◆ **Work task 1**: In the passage on preparing children for change, how many visits did the writer spend playing with a family's children before becoming their all-day nanny?
◆ **Work task 2**: Pick up the passage on preparing children for change right after its final sentence and carry it forward.

There's a fine balance between over-preparing children for change, and not preparing them enough. As a caregiver, I always spent at least one or two visits with a family to play with the children before coming on as their all-day nanny. I shadowed their caregivers for a day, just to see how things were done, to get a sense of the rhythms of their day and how things were. While we always had a transition time of a few months, just as preschools do, I knew we couldn't do the work of making it perfect ahead of time. It had to be done in the present, with the children, in the moment. These adjustments sometimes looked messy; sometimes we had hard days just getting used to each other in all the ways children and adults do. But there's no way to do it in advance, because kids are in the present, and what's required of them during times of change is just too abstract for them to understand until they are in that present space and doing it.
As a preschool teacher, I have noticed a trend over the past few years that I hadn't previously, when several parents I interviewed were looking for a program that would make their child "kindergarten ready"*. By this, they wanted a reassurance that I would teach their child to read and write and do many, many other things that kindergarteners learn to do in kindergarten. There's a mistaken belief that a child must be prepared to be in a large group of children, in an academic setting, so that kindergarten will somehow be a failsafe adventure for their children. Never mind that most of us in my age went to kindergarten with hardly any preschool experience, and that we might have just come from a smaller family home, and still excelled because we had teachers who taught us materials that were appropriate to our level of learning and development. I wonder if it's our overwhelming cultural message of "prepare, prepare, prepare so that our child can't help but succeed" is actually keeping parents distracted from the iniquities of schools who push children too young to know material that is too old for their natural inclinations and capacities for learning, and I think this has produced the overly-concerned "helicopter parenting" phenomenon of recent years.

◆ **Record extracts**:
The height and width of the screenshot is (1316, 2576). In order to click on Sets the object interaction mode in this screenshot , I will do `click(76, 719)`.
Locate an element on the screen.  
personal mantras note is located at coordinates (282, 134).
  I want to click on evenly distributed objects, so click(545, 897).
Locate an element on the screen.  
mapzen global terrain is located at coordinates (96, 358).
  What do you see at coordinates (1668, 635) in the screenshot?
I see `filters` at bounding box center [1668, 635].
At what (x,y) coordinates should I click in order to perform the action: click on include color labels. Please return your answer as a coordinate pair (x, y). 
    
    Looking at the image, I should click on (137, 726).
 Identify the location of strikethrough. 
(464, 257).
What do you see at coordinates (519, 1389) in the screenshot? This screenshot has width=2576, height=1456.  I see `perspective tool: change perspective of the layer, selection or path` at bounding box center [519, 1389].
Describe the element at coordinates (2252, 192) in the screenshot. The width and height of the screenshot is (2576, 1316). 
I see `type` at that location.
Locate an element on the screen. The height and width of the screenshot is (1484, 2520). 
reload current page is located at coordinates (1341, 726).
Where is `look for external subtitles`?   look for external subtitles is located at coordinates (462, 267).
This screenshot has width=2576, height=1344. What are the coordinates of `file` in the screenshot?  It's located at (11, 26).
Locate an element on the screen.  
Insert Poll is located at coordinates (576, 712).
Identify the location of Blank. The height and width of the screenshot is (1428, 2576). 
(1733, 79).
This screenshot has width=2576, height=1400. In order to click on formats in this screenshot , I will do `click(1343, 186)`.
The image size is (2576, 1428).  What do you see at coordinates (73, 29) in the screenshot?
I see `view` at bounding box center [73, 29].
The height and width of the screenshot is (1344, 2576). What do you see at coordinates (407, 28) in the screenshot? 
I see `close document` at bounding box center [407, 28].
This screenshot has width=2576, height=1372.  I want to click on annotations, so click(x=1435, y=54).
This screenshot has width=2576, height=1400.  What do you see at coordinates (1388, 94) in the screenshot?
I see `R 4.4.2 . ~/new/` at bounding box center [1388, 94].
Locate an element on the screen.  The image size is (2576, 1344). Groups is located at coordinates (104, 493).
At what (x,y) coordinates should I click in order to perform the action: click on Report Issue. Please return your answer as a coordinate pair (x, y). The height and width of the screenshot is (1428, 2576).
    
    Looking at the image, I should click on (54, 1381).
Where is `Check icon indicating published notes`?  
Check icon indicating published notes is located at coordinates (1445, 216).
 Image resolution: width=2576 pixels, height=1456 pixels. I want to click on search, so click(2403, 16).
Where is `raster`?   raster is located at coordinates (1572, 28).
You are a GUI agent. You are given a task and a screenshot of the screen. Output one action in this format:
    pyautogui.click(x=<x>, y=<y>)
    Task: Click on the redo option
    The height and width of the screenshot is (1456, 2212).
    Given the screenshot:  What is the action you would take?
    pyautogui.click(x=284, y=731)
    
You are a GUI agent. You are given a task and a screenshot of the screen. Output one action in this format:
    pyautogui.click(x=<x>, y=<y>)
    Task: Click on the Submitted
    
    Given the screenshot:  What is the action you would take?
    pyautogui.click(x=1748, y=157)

◆ **Answer space 1**: At least one or two visits.

◆ **Answer space 2**:
Instead of pushing back at legislators who craft these faulty educational standards and demanding a program of accelerated learning at the right stages and ages of our children's development, we push our children to perform to an increasingly-higher bar.
All of this seems crazymaking to me. There are better ways for our kids. This is one very real reason the homeschooling movement is taking off. Enough parents are saying "enough". They want their kids to learn, and they want them to have a childhood too.
Living, Here and Now
My sister Amanda gave me a great Present Tense tip once. She was planning a drive into Portland with her three boys, and was hoping to take them to OMSI.
"Are the boys excited?" I'd asked.
"Oh, I'm not telling them until we get there." she replied, and then told me why she decided to keep outings like these as surprises. Suppose a child got sick on the way there, or the boys were tired or feeling disagreeable, or she thought better of taking three grumpy wiggle-worms out to a crowded, stimulating public place? Better to keep it a surprise than for the children to have to spend the next day or two upset and disappointed. She's a great mom who doesn't need to make not going to OMSI the punishment for being tired.... kids get tired and disagreeable sometimes, and it's not always something within their control. Knowing that the trip into town would already be a stretch for the boys, she did a gracious thing as a parent and let them have their experience without the distractions of possible outings or obligations to 'be good'. She just let them be.
*None of them enrolled, by the way. The thought of a play-based preschool was counter to their academic goals for their children. I still don't know if this is because they had no trust in my as a teacher when I explained the value of play-based learning, or if they had so much anxiety regarding readiness and felt their children didn't need to play, they needed to learn.